Estate planning for foreign nationals is layered in nuance and complexity.
Global families with assets, business interests, or family members across multiple countries may need to consider planning structures that differ from those used in more traditional U.S. estate plans. One structure that can be extremely valuable in these cross-border situations is a Foreign Grantor Trust (FGT). But what is a Foreign Grantor Trust?
A Foreign Grantor Trust is a trust structure commonly used by non-U.S. citizens in their succession planning, as it can provide significant tax advantages for their U.S. family member heirs. Here’s what you need to know about FGTs if you’re considering one as part of your wealth succession planning.
What is a Foreign Grantor Trust?
A Foreign Grantor Trust is a common estate and tax planning strategy used by international families when the wealth creator (often a parent) is a non-U.S. person but has U.S. children or grandchildren.

### DATA EXTRACT:
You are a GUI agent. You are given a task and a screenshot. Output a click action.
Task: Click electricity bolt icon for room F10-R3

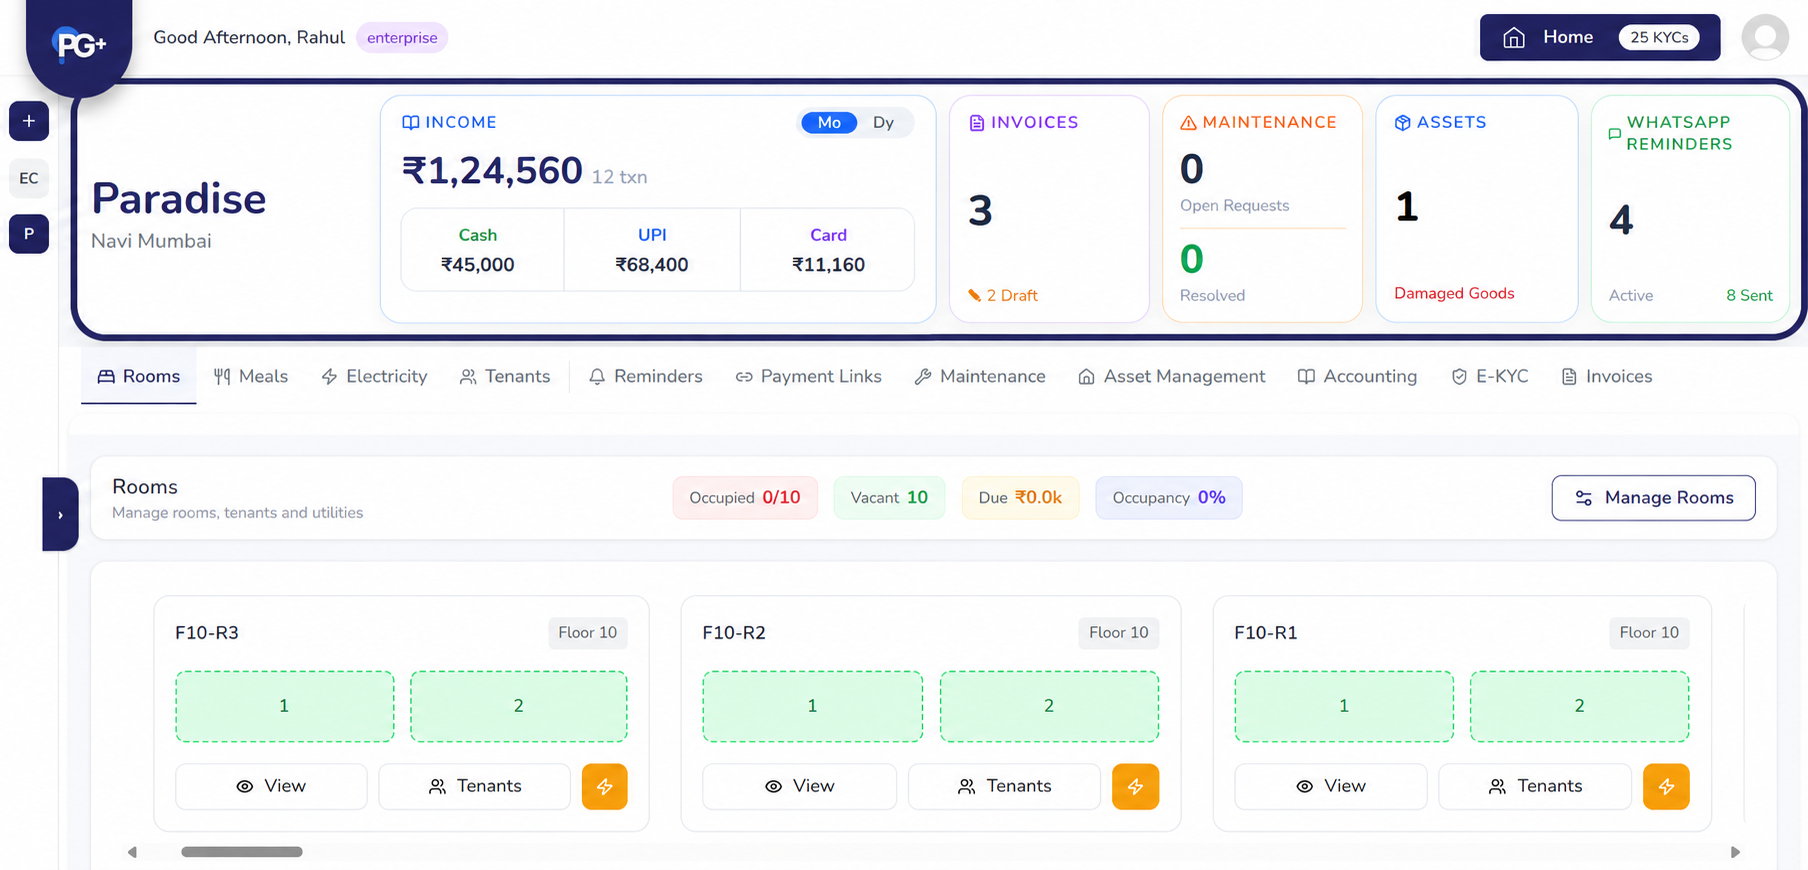(605, 787)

### PROBLEMS AND TASKS:
1. From the page on Foreign Grantor Trusts, reproduce word for word the part that begins with the words "Estate planning for" and ends with "But what is a Foreign Grantor Trust?".
2. Answer these questions from the page on Foreign Grantor Trusts:
(a) What abbreviation does the page use for a Foreign Grantor Trust?
(b) Who commonly uses this trust structure in succession planning?
(c) Who does the page say the wealth creator often is?
3. Continue the page on Foreign Grantor Trusts from the point where it stops.
The data is not needed for this work.

### WRITTEN RESPONSES:
1.
Estate planning for foreign nationals is layered in nuance and complexity.
Global families with assets, business interests, or family members across multiple countries may need to consider planning structures that differ from those used in more traditional U.S. estate plans. One structure that can be extremely valuable in these cross-border situations is a Foreign Grantor Trust (FGT). But what is a Foreign Grantor Trust?

2.
(a) FGT
(b) Non-U.S. citizens
(c) A parent

3.
Because the grantor is a non-U.S. person, certain types of income, such as foreign-source income, many capital gains, and interest, may avoid U.S. taxation while the grantor is alive. This type of structure can create important tax advantages depending on the circumstances.
Advantages of Foreign Grantor Trusts
Foreign Grantor Trusts are commonly used by foreign nationals living and/or doing business in the U.S., global families with cross-border assets, and individuals who plan to transfer their wealth to U.S. children or grandchildren. In these situations, Foreign Grantor Trusts can offer several advantages in international estate planning. Namely:
- It can preserve favorable U.S. income tax treatment while the grantor is living. Because the trust’s income is generally attributed to the foreign grantor, certain types of income may remain outside the U.S. tax system depending on how the assets are structured. This allows the trust to sell certain assets or generate income without triggering U.S. tax for the trust or its U.S. beneficiaries.
- Distributions to U.S. beneficiaries during the grantor’s lifetime are generally treated as gifts from the foreign grantor. This means they are not taxed as income (though they do require reporting).
- FGTs can be designed to reduce or avoid U.S. estate tax exposure, particularly when U.S.-situs assets are held through foreign entities or other planning structures.
What Happens When the Grantor Dies?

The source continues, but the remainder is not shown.